Given text ->
[Begin]
# Ball Green Mine – Stroud - July 2010



## Mole Man (Jul 4, 2010)

Some picture of one of the two mines we went in to up there, both mines having a number of good artefacts to see and some very large passages.

There is no real information about the mines that I can find even after a lot of looking around on the web. Best I can say is both were limestone mines, would think they closed in the 60’s and one was used to grow mushrooms in for a period after it closed.







A crane with another crushed crane in the background.






Some small blocks of cut stone.






More cut stone.






File, most lightly used to sharpen a saw for cutting the limestone. 






Bent timber showing that the roof is on the move.

Lots more stuff there but only took a few pictures on the day.


----------



## borntobemild (Jul 4, 2010)

thanks for this. never realised there were mines in the Stroud area. Those blocks look like they could have been cut yesterday.


----------



## tommo (Jul 4, 2010)

nice one mole man been waiting to see these pics, the place looks really good and the old crane is great, how big is the place compared to some of the witshire mines


----------



## Mole Man (Jul 4, 2010)

From what I know would say that one is just a bit smaller than Swan (upper) and the other (lower)is about half the size of Swan, but there is plenty in there to see.

Worth a look if you are round that way tommo.


----------



## tommo (Jul 4, 2010)

Mole Man said:


> From what I know would say that one is just a bit smaller than Swan (upper) and the other (lower)is about half the size of Swan, but there is plenty in there to see.
> 
> Worth a look if you are round that way tommo.



yes mate i think i will, its not far from me, so well worth it, cheers fella


----------
[End]
Records on locating elements on screens
[Begin]
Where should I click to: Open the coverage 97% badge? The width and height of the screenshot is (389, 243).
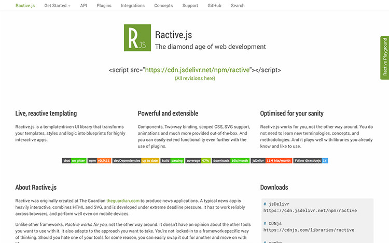pyautogui.click(x=198, y=161)
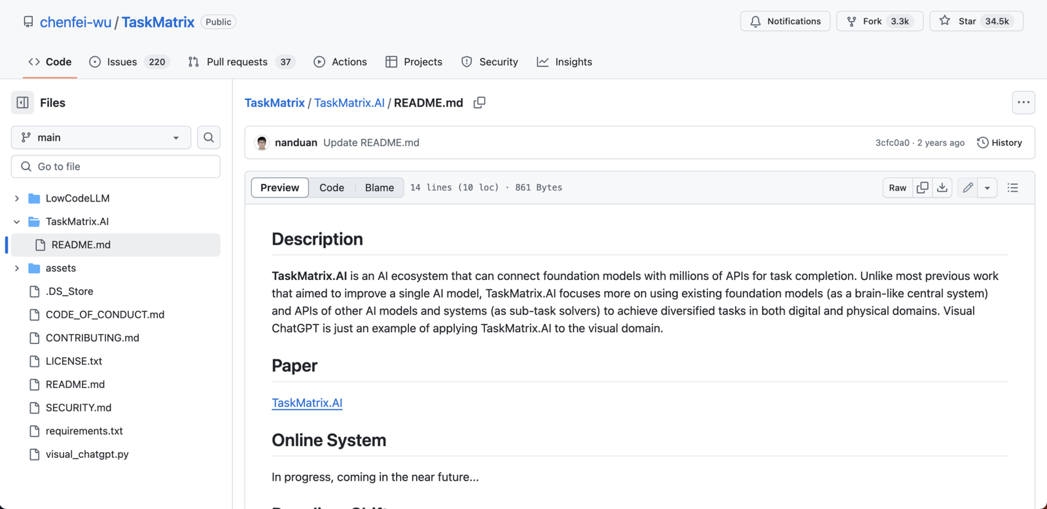Open the three-dot more options menu
The width and height of the screenshot is (1047, 509).
1023,103
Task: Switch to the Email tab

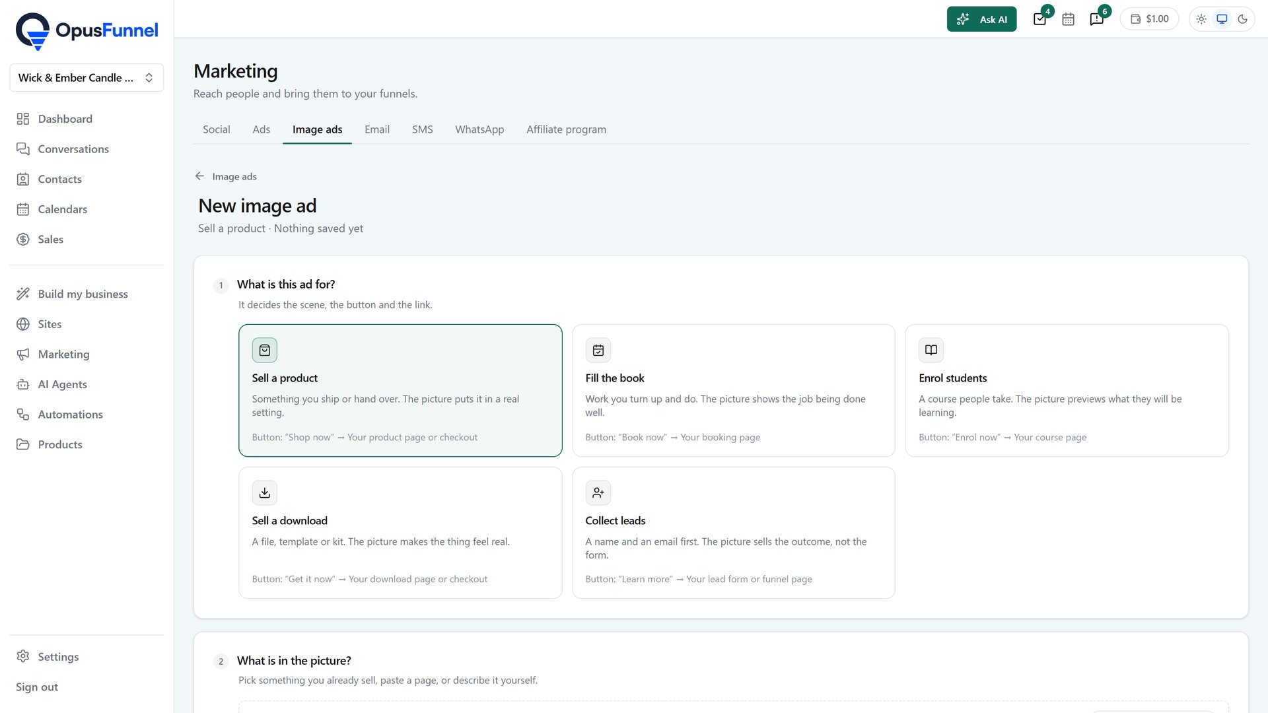Action: (x=377, y=129)
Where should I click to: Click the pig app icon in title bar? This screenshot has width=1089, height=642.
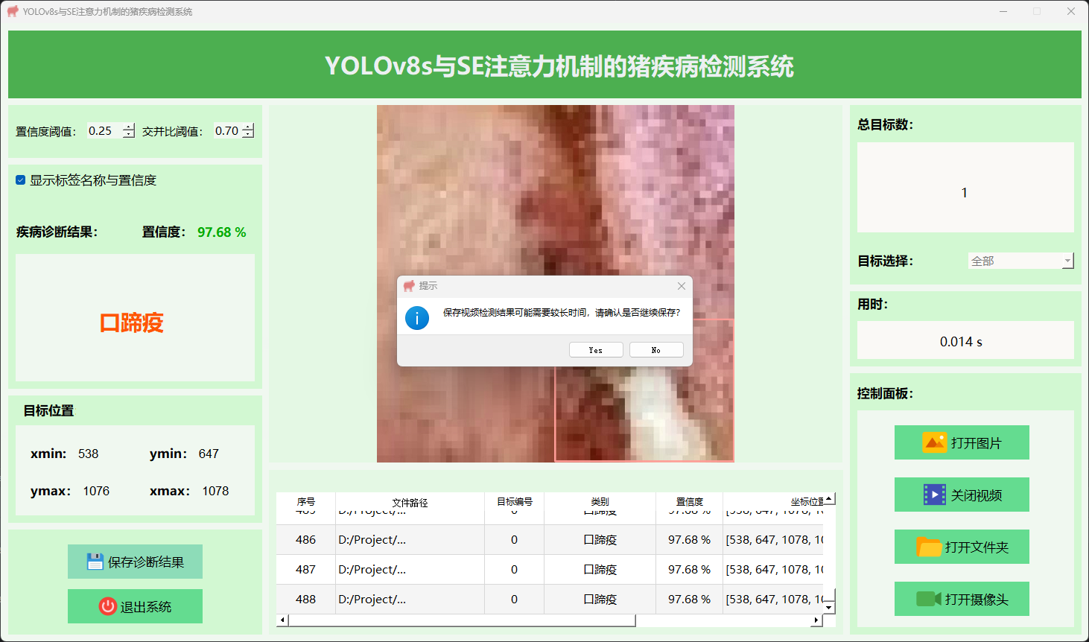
[End]
Exercises ->
(A) In the Ball Green Mine thread, what was one of the mines used for after it closed?
(B) From the Ball Green Mine thread, quote the passage that opens with the words containing "There is no" and closes with "after it closed.".

Answers to the exercises ->
(A) Growing mushrooms.

(B)
There is no real information about the mines that I can find even after a lot of looking around on the web. Best I can say is both were limestone mines, would think they closed in the 60’s and one was used to grow mushrooms in for a period after it closed.